No longa metragem dirigido por Selton Mello, “O filme da minha vida”, denota Tony Terranova, morador de uma cidade interiorana, que saiu de sua terra natal para estudar em busca de uma qualidade de vida melhor. Tendo em vista, no entanto, não é todo jovem brasileiro que dispõe das mesmas oportunidades para alcançar essa condição, em decorrência do contexto socioeconômico em que está inserido. Percebe-se, portanto, uma relação direta entre ascensão social e conjuntura educacional, esse fator que, a cargo do Poder Público, só corrobora sua leviandade ao exercer o papel de administrador da educação e sua garantia para a população brasileira.

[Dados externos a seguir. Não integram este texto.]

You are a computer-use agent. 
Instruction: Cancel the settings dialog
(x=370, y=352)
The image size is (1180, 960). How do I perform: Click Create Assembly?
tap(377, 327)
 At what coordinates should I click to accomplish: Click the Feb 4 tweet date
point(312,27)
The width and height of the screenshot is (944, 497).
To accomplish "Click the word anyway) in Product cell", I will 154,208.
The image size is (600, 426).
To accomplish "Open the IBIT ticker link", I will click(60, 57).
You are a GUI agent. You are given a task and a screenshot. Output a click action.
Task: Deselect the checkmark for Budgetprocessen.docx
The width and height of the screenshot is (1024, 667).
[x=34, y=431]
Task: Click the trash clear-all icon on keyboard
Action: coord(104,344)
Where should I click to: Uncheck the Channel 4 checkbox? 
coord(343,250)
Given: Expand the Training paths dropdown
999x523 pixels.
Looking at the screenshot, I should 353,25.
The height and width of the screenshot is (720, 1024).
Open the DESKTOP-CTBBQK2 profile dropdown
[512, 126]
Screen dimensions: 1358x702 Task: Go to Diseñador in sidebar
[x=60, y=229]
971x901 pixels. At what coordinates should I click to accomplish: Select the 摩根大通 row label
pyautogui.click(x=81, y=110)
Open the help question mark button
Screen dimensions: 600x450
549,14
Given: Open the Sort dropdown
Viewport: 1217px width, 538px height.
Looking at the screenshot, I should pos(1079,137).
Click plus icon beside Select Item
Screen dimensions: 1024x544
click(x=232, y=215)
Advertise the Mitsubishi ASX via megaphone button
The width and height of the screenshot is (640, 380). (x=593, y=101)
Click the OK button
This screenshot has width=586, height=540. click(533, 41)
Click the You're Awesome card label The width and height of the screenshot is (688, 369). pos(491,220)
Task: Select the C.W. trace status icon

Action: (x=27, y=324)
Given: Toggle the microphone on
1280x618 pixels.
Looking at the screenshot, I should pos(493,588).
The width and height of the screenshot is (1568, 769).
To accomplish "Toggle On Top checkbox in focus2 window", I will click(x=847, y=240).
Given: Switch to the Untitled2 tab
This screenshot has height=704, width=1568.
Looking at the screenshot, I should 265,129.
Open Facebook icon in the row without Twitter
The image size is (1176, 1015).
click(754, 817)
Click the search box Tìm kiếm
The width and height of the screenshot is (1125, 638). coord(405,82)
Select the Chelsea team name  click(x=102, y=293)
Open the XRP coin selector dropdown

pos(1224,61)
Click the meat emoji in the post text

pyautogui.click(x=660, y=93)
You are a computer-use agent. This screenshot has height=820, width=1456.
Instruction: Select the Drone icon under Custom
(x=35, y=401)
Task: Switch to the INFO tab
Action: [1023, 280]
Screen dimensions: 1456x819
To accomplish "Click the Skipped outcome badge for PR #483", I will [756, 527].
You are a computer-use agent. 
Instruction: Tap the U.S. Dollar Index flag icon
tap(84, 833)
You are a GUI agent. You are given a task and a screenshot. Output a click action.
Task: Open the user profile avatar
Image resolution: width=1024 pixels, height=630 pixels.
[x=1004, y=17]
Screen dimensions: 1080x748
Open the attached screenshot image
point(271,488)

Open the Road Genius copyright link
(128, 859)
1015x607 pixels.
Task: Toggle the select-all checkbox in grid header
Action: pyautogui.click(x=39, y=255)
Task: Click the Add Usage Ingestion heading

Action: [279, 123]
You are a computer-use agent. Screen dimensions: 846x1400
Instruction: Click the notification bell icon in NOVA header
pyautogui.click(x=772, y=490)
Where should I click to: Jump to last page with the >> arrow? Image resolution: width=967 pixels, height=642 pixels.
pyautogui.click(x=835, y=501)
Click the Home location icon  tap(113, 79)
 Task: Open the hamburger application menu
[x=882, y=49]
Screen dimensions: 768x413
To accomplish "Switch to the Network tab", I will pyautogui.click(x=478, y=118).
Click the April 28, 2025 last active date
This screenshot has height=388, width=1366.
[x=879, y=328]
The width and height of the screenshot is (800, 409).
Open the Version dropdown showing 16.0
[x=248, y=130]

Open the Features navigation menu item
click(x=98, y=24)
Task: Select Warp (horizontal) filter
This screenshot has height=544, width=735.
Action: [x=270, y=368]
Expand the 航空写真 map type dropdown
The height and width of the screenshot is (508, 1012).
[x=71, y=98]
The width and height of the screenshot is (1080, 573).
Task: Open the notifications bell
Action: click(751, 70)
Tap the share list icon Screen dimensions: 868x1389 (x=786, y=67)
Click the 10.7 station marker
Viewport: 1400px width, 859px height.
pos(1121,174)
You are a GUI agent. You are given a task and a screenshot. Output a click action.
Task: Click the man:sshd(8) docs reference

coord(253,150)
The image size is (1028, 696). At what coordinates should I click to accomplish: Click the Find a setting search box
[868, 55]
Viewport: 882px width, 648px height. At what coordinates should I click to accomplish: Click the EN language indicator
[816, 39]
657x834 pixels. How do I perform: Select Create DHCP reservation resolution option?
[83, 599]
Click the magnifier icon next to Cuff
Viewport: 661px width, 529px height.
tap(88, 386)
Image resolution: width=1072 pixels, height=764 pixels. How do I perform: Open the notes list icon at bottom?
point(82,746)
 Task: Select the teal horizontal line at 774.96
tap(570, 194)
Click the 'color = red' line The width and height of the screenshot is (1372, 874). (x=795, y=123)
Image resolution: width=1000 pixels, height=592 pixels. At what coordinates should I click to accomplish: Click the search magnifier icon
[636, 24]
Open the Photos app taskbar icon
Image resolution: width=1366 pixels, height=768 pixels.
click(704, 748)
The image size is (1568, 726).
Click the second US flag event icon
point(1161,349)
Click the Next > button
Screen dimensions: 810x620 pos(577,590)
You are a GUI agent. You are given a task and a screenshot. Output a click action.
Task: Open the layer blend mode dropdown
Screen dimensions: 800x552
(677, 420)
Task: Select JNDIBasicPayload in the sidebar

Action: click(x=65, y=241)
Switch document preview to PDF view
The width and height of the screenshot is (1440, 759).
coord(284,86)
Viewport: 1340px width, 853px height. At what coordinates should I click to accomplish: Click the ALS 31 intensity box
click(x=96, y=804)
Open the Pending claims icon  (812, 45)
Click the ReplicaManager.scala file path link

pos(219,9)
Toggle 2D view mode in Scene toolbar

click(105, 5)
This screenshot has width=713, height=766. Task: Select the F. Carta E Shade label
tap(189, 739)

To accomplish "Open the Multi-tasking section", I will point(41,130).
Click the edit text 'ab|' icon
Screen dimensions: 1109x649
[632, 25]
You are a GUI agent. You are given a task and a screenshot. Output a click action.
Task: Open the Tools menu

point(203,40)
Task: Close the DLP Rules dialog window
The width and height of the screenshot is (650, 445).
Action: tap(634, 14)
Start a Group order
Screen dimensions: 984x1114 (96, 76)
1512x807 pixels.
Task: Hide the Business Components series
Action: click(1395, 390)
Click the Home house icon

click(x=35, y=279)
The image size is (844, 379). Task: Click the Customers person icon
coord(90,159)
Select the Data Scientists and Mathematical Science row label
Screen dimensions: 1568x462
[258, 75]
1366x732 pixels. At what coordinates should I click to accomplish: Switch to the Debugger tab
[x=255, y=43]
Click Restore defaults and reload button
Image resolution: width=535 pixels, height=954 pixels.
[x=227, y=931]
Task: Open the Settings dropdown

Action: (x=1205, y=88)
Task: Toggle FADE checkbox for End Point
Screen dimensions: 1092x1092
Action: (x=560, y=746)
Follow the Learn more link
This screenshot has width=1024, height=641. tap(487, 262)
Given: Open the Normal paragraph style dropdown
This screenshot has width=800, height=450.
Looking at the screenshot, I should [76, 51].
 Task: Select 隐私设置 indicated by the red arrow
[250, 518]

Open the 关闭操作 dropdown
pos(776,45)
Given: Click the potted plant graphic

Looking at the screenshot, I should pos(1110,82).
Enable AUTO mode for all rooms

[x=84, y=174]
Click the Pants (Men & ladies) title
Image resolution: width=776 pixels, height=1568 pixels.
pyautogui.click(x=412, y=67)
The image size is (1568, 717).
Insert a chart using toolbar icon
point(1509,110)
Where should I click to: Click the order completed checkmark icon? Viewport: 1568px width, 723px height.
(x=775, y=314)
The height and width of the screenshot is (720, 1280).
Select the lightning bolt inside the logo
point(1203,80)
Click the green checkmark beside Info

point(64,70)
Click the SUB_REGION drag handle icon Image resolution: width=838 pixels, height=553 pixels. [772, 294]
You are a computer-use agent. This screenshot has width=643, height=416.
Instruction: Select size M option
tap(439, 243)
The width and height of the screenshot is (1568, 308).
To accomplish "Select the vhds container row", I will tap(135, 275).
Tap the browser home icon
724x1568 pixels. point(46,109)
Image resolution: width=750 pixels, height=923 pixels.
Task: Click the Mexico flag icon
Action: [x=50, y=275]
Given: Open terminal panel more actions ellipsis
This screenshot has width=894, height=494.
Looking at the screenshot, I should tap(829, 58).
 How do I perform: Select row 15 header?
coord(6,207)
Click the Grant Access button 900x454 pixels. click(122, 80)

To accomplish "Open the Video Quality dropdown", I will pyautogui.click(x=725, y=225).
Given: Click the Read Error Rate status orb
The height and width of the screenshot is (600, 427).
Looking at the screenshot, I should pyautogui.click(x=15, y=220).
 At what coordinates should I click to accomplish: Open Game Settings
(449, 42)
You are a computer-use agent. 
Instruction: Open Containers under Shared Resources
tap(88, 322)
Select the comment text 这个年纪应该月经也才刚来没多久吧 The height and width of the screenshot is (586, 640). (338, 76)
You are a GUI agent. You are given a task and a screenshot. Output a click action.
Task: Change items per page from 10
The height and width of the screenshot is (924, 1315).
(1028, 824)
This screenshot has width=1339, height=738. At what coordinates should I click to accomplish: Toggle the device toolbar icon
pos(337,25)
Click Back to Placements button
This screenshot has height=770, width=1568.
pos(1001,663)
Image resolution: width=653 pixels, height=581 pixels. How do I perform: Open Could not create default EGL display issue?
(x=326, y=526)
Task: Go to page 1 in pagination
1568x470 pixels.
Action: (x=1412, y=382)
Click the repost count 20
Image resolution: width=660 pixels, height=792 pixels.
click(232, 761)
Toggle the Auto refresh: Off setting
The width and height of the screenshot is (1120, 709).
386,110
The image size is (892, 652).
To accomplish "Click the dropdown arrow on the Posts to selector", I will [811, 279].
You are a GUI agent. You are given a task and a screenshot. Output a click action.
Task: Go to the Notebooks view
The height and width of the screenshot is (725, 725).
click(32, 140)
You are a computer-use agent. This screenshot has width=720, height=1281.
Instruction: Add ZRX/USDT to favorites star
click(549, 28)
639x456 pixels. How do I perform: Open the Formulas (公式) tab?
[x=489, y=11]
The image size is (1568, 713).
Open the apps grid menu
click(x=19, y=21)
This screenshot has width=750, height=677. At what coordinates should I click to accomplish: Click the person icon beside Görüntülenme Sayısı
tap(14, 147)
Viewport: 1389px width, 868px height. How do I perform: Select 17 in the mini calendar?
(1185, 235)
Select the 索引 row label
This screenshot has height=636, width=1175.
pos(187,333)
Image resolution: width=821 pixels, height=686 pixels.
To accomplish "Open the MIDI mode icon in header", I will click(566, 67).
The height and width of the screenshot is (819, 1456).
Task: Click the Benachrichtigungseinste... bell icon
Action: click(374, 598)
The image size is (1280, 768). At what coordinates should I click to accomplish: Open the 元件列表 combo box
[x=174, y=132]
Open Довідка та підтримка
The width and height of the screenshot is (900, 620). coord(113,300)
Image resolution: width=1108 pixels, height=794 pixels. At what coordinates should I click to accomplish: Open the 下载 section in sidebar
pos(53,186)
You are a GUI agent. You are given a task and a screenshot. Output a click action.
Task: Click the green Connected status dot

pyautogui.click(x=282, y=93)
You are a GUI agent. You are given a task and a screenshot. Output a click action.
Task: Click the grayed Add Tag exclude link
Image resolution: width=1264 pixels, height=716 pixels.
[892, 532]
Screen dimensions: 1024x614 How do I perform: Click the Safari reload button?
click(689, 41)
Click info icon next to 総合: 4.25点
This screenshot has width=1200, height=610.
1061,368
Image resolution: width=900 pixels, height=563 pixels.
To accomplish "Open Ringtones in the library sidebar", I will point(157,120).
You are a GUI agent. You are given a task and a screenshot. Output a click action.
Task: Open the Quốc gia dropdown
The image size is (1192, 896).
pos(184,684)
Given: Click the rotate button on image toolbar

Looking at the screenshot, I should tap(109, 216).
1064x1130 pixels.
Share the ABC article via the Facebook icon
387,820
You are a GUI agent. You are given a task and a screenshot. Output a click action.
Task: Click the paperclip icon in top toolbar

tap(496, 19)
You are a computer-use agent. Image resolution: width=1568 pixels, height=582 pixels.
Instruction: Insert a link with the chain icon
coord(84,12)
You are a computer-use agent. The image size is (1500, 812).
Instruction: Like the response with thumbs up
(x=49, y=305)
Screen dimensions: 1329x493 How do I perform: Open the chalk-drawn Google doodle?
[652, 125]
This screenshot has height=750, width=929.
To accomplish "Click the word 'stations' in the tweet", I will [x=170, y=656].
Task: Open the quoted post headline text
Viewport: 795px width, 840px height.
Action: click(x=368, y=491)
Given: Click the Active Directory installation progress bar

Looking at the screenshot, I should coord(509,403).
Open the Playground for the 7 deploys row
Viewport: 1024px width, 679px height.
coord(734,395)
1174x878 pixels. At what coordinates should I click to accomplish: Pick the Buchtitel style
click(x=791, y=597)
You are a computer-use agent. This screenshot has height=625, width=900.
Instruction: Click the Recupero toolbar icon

De início, vale destacar que o papel passivo do aparo estatal torna-se parte primordial para a continuidade do problema, pois o combate a essa mazela não tem sido ostensivo nos últimos anos. Uma vez que, segundo dados do Instituto Brasileiro de Geografia e Estatísticas(IBGE) de 2014 a 2019, verbas destinadas à educação sofreram corte de mais de 20%, totalizando em 18 bilhões de reais, e como se não bastasse, delas quase metade do dela ainda é utilizado com gastos pessoais e encargos socais pelos gestores. Dessa forma, reforça a ideia do filósofo contratualista, Rousseau, “As leis são sempre úteis aos que têm posses e nocivas aos que nada têm”, isto é, o Estado, que detém o poder, usufrui dele. Por consequência, aqueles à margem dos privilégios que gozam o Governo, perdem oportunidade de ascensão socioeconômica por meio da educação, o caminho mais certo para tal.       Outrossim, é indubitável as consequências auspiciosas a quem se envolve com o aprendizado, conquanto essa relevância ainda possui um tênue elo com o Poder Público. Em contraste, por exemplo, com países mais desenvolvidos que destinam, de fato, suas verbas à educação, evidencia o porquê de serem desenvolvidos, esse cumprimento real com o intelecto da população traz melhorias efetivas, tanto para economia, Índice de Desenvolvimento Humano(IDH) medida de qualidade de vida de um país, como a Finlândia, país que mais investe em ensino no mundo, dessa forma, superando economias como a da França, Reino Unido e Alemanha, além de ocupar o 16º lugar no ranking de IDH global. Por tudo isso, prova o que a educação transforma em uma sociedade.

Dessarte, urge o dever do Estado de criar leis, por meio do Congresso Nacional, de minimizar o desvio de verbas reservadas à educação, atribuindo um percentual mínimo delas conduzidos às escolas e universidades, a fim de ratificar o investimento satisfatório ao ensino e obter sucesso do desenvolver daquela nação. Ademais, cabe ao Ministério da Educação, através de uma reformulação do Plano Nacional de Educação(PNE), para que a aplicação de capitais tenham destinos específicos, enfim, evoluir o sistema educacional e assim, poder discordar da ideia de governo de Rousseau.